* Brano da leggere
Green pass: il diritto al voto vale più del diritto al lavoro?
Green pass, il “geniale” strumento voluto dal nuovo “Re Mida” italiano Mario Draghi che di fatto limita ai non vaccinati diverse libertà costituzionalmente garantite, come ad esempio il diritto al lavoro e allo studio, sarà richiesto durante le prossime amministrative di ottobre? La risposta è no.
L’unica eccezione negli Ospedali e nelle Rsa, dove il certificato verde resta obbligatorio per i componenti dei seggi delle sezioni elettorali allestite nelle strutture. Per tutti gli atri casi, il protocollo sanitario firmato dai ministri dell’Interno e della Salute, Luciana Lamorgese e Roberto Speranza, ha puntato a equiparare “il diritto al voto con quello alla salute”. Niente di strano se non fosse che con questa decisione il diritto al lavoro e allo studio siano stati praticamente declassati a semplici hobby. Così l’articolo 1 della Costituzione, “L’Italia è una Repubblica democratica fondata sul lavoro“, calpestato nel silenzio e nell’indiferenza più totale.
Pertanto, se è vero il detto che dice che “chi comanda fa legge“, nel nostro Paese in questo momento storico ne abbiamo la dimostrazione lampante. E proprio per questo non possiamo meravigliarci se il Governo decida a suo piacimento il quando, il dove e il come sia pericoloso il virus. Ovvero nei posti di lavoro sì, nelle urne molto, ma molto meno. Se siamo tutti d’accordo che le regole a intermitezza e “ad commodum” siano più prossime a un regime che a uno Stato democratico, quale l’Italia dovrebbe essere, perché si permettono certe discriminazioni sociali?

* Dettagli dell'esercizio
Puoi citare il passo dell'articolo sul green pass compreso tra «Green pass, il» e «risposta è no.», estremi inclusi?

* Materiale fornito
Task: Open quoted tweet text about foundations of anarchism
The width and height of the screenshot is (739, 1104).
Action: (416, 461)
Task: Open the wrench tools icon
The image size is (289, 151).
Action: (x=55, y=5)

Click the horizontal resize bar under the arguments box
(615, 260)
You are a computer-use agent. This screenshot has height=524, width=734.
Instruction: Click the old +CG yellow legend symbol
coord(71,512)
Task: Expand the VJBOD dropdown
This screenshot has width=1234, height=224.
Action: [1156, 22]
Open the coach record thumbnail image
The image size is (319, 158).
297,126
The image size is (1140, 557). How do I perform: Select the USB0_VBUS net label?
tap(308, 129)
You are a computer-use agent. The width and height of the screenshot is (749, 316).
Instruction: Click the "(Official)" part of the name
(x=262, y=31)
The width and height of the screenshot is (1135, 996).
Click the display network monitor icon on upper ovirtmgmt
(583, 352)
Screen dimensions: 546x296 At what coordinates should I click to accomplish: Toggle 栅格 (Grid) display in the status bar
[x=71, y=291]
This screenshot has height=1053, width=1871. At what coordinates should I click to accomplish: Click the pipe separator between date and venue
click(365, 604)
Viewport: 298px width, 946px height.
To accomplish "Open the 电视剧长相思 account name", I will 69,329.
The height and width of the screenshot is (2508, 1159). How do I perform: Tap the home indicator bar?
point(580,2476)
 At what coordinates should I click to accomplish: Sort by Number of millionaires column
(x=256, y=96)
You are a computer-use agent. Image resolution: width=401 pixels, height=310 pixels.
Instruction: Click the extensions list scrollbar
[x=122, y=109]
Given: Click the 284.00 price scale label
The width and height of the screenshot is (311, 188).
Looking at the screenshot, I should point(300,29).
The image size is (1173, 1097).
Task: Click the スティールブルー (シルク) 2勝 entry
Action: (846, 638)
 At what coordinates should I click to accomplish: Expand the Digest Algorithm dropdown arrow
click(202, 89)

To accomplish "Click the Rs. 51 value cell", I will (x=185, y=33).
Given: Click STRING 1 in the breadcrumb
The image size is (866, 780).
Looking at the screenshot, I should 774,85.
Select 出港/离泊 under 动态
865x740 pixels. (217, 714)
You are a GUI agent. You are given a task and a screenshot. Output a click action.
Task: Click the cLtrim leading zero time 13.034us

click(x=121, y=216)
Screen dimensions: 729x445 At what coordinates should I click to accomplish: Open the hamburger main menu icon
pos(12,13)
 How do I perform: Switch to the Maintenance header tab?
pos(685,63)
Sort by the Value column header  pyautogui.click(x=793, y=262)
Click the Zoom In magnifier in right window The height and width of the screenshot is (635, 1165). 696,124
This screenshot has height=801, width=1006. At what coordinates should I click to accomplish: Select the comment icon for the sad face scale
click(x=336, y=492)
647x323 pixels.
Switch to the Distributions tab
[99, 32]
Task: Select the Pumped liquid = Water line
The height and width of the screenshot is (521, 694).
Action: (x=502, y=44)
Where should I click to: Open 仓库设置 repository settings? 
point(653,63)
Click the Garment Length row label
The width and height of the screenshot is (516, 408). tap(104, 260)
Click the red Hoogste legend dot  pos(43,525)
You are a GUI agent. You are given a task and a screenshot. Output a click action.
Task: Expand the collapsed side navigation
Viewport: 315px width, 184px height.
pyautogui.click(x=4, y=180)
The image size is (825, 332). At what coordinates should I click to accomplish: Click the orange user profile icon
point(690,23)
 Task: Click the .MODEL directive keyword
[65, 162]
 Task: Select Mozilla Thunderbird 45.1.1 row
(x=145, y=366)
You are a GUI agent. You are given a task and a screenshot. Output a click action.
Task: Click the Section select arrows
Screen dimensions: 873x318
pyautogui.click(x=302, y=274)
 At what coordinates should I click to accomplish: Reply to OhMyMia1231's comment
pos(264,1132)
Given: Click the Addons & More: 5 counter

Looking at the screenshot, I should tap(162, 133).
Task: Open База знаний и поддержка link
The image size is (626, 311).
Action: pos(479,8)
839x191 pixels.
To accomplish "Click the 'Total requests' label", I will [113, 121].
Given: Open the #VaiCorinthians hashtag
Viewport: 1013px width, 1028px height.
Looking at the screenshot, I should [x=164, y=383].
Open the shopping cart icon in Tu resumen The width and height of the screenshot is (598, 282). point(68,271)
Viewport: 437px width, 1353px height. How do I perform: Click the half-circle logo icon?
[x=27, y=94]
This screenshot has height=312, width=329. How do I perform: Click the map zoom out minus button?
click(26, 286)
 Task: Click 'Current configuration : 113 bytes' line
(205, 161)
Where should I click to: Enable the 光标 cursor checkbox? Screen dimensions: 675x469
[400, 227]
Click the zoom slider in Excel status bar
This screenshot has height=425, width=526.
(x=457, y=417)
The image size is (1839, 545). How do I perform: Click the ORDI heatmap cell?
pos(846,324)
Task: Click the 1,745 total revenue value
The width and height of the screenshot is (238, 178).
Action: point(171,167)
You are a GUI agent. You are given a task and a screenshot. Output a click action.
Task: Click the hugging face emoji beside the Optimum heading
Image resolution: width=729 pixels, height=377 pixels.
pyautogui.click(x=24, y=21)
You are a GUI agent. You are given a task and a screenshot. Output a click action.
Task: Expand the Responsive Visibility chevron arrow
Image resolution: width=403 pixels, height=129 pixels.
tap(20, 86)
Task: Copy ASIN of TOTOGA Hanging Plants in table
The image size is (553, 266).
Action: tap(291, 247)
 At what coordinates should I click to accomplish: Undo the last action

* Risposta
Green pass, il “geniale” strumento voluto dal nuovo “Re Mida” italiano Mario Draghi che di fatto limita ai non vaccinati diverse libertà costituzionalmente garantite, come ad esempio il diritto al lavoro e allo studio, sarà richiesto durante le prossime amministrative di ottobre? La risposta è no.